Requirement » Restate all of the entries verbatim.

Material for the task »
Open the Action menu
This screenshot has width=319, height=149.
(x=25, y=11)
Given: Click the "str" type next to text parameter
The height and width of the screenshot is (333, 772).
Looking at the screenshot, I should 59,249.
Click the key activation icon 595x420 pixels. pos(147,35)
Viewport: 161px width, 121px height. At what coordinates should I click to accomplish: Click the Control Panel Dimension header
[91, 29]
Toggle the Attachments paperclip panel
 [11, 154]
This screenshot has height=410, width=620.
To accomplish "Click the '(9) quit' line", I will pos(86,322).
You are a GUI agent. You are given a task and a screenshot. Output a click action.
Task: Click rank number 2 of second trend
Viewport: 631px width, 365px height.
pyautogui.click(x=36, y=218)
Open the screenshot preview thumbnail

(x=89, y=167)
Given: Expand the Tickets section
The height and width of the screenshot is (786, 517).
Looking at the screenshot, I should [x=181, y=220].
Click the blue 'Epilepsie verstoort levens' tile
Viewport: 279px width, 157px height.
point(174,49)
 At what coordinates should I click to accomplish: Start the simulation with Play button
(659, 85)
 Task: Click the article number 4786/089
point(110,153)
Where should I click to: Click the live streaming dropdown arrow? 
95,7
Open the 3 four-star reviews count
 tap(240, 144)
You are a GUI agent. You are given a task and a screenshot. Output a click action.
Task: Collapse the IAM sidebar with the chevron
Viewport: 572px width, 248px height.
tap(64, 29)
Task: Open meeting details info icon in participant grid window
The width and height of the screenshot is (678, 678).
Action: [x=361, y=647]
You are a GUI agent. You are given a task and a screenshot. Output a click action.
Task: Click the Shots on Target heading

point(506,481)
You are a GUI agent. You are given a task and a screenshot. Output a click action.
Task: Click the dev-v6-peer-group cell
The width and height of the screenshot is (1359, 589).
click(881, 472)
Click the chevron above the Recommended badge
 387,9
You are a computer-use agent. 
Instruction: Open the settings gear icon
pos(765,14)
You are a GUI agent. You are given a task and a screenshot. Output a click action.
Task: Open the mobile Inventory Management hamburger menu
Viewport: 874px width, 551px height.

Output for this task »
Open the Action menu
This screenshot has width=319, height=149.
(x=25, y=11)
Given: Click the "str" type next to text parameter
The height and width of the screenshot is (333, 772).
Looking at the screenshot, I should 59,249.
Click the key activation icon 595x420 pixels. pos(147,35)
Viewport: 161px width, 121px height. At what coordinates should I click to accomplish: Click the Control Panel Dimension header
[91, 29]
Toggle the Attachments paperclip panel
 [11, 154]
This screenshot has height=410, width=620.
To accomplish "Click the '(9) quit' line", I will pos(86,322).
You are a GUI agent. You are given a task and a screenshot. Output a click action.
Task: Click rank number 2 of second trend
Viewport: 631px width, 365px height.
pyautogui.click(x=36, y=218)
Open the screenshot preview thumbnail

(x=89, y=167)
Given: Expand the Tickets section
The height and width of the screenshot is (786, 517).
Looking at the screenshot, I should [x=181, y=220].
Click the blue 'Epilepsie verstoort levens' tile
Viewport: 279px width, 157px height.
point(174,49)
 At what coordinates should I click to accomplish: Start the simulation with Play button
(659, 85)
 Task: Click the article number 4786/089
point(110,153)
Where should I click to: Click the live streaming dropdown arrow? 
95,7
Open the 3 four-star reviews count
 tap(240, 144)
You are a GUI agent. You are given a task and a screenshot. Output a click action.
Task: Collapse the IAM sidebar with the chevron
Viewport: 572px width, 248px height.
tap(64, 29)
Task: Open meeting details info icon in participant grid window
The width and height of the screenshot is (678, 678).
Action: [x=361, y=647]
You are a GUI agent. You are given a task and a screenshot. Output a click action.
Task: Click the Shots on Target heading

point(506,481)
You are a GUI agent. You are given a task and a screenshot. Output a click action.
Task: Click the dev-v6-peer-group cell
The width and height of the screenshot is (1359, 589).
click(881, 472)
Click the chevron above the Recommended badge
 387,9
You are a computer-use agent. 
Instruction: Open the settings gear icon
pos(765,14)
You are a GUI agent. You are given a task and a screenshot. Output a click action.
Task: Open the mobile Inventory Management hamburger menu
Viewport: 874px width, 551px height.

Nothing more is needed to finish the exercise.